Apakah terjadi perubahan keadaan sosial ekonomi masyarakat di Desa Pangradin dengan adanya Program Pembaharuan Agraria Nasional (PPAN)?
2.
Apakah Program Pembaharuan Agraria Nasional (PPAN) mempengaruhi tata guna lahan di Desa Pangradin?
3.
Bagaimanakah persepsi masyarakat lokal di Desa Pangradin terhadap Program Pembaharuan Agraria Nasional (PPAN)?
1.3 Tujuan Penelitian Tujuan penelitian ini adalah untuk mengkaji keadaan ekonomi masyarakat Desa Pangradin dengan membandingkan keadaan ekonomi masyarakat sebelum dan sesudah adanya Program Pembaharuan Agraria Nasional (PPAN). Dan, peneliti dapat mengkaji pengaruh Program Pembaharuan Agraria Nasional (PPAN) terhadap tata guna lahan di Desa Pangradin serta memahami persepsi masyarakat lokal di Desa Pangradin terhadap Program Pembaharuan Agraria Nasional (PPAN). Peneliti ingin menelusuri lebih dalam apakah terdapat
7
perbedaan persepsi antara masyarakat Pangradin 1 dengan Pangradin 2 yang terkait dengan program tersebut dalam hubungan relasi antara manusia dengan tanah. 1.4 Manfaat Penelitian 1.

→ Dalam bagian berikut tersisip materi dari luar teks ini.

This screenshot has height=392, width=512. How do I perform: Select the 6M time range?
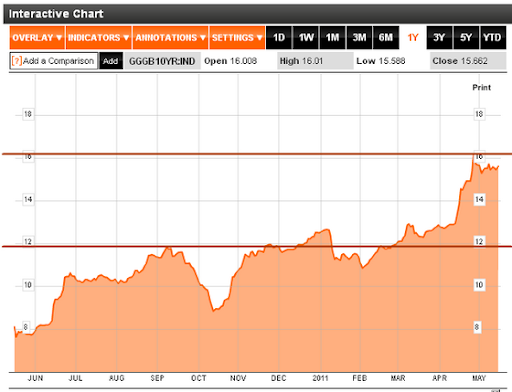[x=386, y=38]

Bagi akademisi: Penulisan ini dapat menjadi bahan referensi dan kajian untuk penelitian selanjutnya serta menambah khasanah dalam kajian pengelolaan sumberdaya alam dan lingkungan.
2.
Bagi pemerintah: Penulisan ini dapat dijadikan sebagai bahan pertimbangan dalam menyusunan dan mengambil kebijakan-kebijakan pengelolaan tanah atau lahan untuk pertanian, sehingga tidak terjadi ketimpangan dalam hak kepemilikan hanya pada pemilik modal besar. Oleh karena itu, diharapkan Program Pembaharuan Agraria Nasional (PPAN) ini diharapkan menjadi ujung tombak dalam pelaksanaan reforma agraria.
3.
Bagi masyarakat: Penulisan ini dapat menjadi titik balik untuk menciptakan kehidupan yang selaras dengan lingkungan demi kelangsungan hidup generasi mendatang. Tanah tidak hanya dianggap sebagai komoditi yang memiliki nilai ekonomi tetapi juga harus dipenuhi hakikatnya sebagai sumberdaya yang harus dijaga keberlanjutannya untuk masa yang akan datang.